The German military will in future be able to use its weapons on German streets in an extreme situation, the Federal Constitutional Court says.

The ruling says the armed forces can be deployed only if Germany faces an assault of “catastrophic proportions”, but not to control demonstrations. –BBC

Northcom was created shortly after 911 to be an military command dedicated to threats within the homeland, and instituted a discontinuation of Posse Comitatus, which had separated civilian police from military use on citizens since the end of the Civil War. Since its inception in 2002, the Federal government has expanded its sphere of influence over Americans with the creation of the Department of Homeland Security, and the militarization of many bureaucratic agencies. In fact, the majority of these increases have taken effect since the credit crisis of 2008.

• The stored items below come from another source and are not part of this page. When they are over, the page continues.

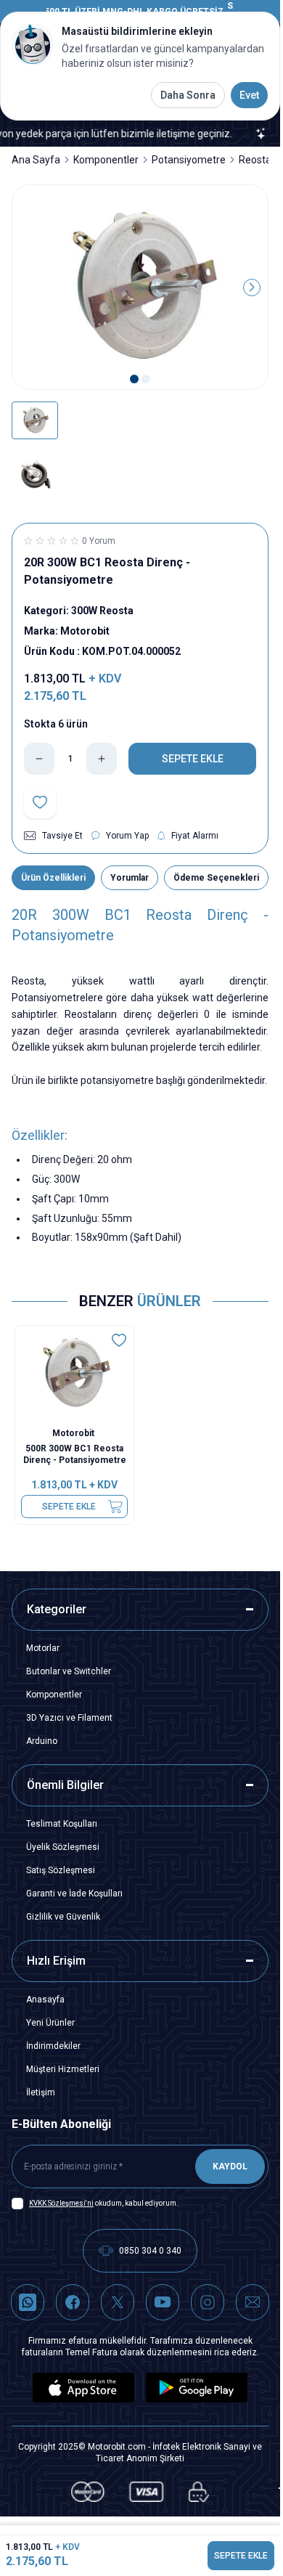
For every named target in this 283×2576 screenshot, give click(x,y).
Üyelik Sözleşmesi (62, 1847)
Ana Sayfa (36, 160)
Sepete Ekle (69, 1506)
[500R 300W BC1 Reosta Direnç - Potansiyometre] (74, 1373)
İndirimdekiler (53, 2046)
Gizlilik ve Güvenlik (63, 1917)
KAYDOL (230, 2166)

In 2010, the Federal Reserve secretly ordered five major U.S. banks to develop plans in case of an economic and banking collapse, even while telling the American people that the banking crisis was over. Revelations of this order coincided with several well respected economists declaring that a majoreconomic collapse was inevitable, and could come within months.

Europe’s financial system remains in turmoil, and is increasingly growing insolvent. New estimates show that European banks are holding more than one trillion Euros worth of toxic assets, which is a 9% increase from just last year. Impotency by the Troika over how to fund the growing debt issues in many Euro states is already leading to civil unrest in Spain, Italy, Greece, and Ireland. It is inevitable that governments know that civilian revolts and rioting will escalate, especially with growing shortages in energy and food due to war and global drought.


 

In the past six months, the U.S. government has been purchasing nearly a billion rounds ofammunition for agencies that do not even carry a military or policing purpose. This growing stockpile of bullets, to include hollow point rounds for the Social Security Administration, brings into question the overall purpose and plan for militarizing domestic economic agencies outside their scope and mission.

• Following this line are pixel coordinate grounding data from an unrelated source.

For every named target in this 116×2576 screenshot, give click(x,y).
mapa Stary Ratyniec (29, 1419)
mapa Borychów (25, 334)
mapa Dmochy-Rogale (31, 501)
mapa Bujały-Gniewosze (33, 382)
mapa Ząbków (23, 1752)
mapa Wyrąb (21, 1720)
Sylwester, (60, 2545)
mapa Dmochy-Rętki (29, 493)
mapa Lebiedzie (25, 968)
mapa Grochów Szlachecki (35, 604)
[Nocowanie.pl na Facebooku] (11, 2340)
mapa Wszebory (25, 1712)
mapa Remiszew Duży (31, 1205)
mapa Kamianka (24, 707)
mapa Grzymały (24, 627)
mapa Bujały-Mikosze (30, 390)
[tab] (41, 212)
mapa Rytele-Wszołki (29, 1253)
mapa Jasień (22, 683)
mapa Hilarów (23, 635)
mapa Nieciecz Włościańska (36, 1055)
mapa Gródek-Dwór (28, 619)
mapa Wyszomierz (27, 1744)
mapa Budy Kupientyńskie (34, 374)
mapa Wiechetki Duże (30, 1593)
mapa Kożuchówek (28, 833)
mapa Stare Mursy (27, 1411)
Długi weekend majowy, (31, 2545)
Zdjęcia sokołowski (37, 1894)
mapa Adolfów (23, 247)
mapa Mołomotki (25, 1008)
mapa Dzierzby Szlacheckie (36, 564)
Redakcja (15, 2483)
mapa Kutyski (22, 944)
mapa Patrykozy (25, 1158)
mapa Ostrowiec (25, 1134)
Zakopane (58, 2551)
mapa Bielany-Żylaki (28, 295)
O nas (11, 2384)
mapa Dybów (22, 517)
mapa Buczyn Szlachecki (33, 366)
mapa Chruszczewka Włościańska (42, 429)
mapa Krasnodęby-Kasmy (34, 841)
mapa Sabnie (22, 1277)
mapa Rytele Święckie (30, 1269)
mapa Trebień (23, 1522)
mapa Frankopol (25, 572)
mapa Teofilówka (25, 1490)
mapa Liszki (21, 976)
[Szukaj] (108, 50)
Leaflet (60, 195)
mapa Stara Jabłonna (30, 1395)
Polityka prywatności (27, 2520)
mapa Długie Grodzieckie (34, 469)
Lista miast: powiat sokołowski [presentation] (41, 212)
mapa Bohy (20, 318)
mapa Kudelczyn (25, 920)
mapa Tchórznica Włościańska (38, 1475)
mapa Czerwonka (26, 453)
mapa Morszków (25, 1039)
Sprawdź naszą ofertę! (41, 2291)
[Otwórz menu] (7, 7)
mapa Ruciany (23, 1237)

Since 911, the Federal government in the U.S., along with Britain, and now Germany, have increased their military and surveillance presence on their own civilian populations, even as potential and actual terror plots have decreased in these nations. However, if one looks at when the primary growth in the militarization of domestic policing activities took off, the ground zero event was the 2008 credit crisis, and not due an increase in terror events. Unrest since that time has been primarily economic, with several nation states like Egypt and Libya, succumbing to political turnover.

The potential for economic collapse, civil unrest, revolution, and societal collapse are increasing exponentially across the West, and in other global economies. Since the credit crisis of 2008, several nations have removed longstanding civilian protections from military policing of domestic events, with Germany now being the newest country to overrule decades long legislation that assured protections for their citizens in domestic disputes.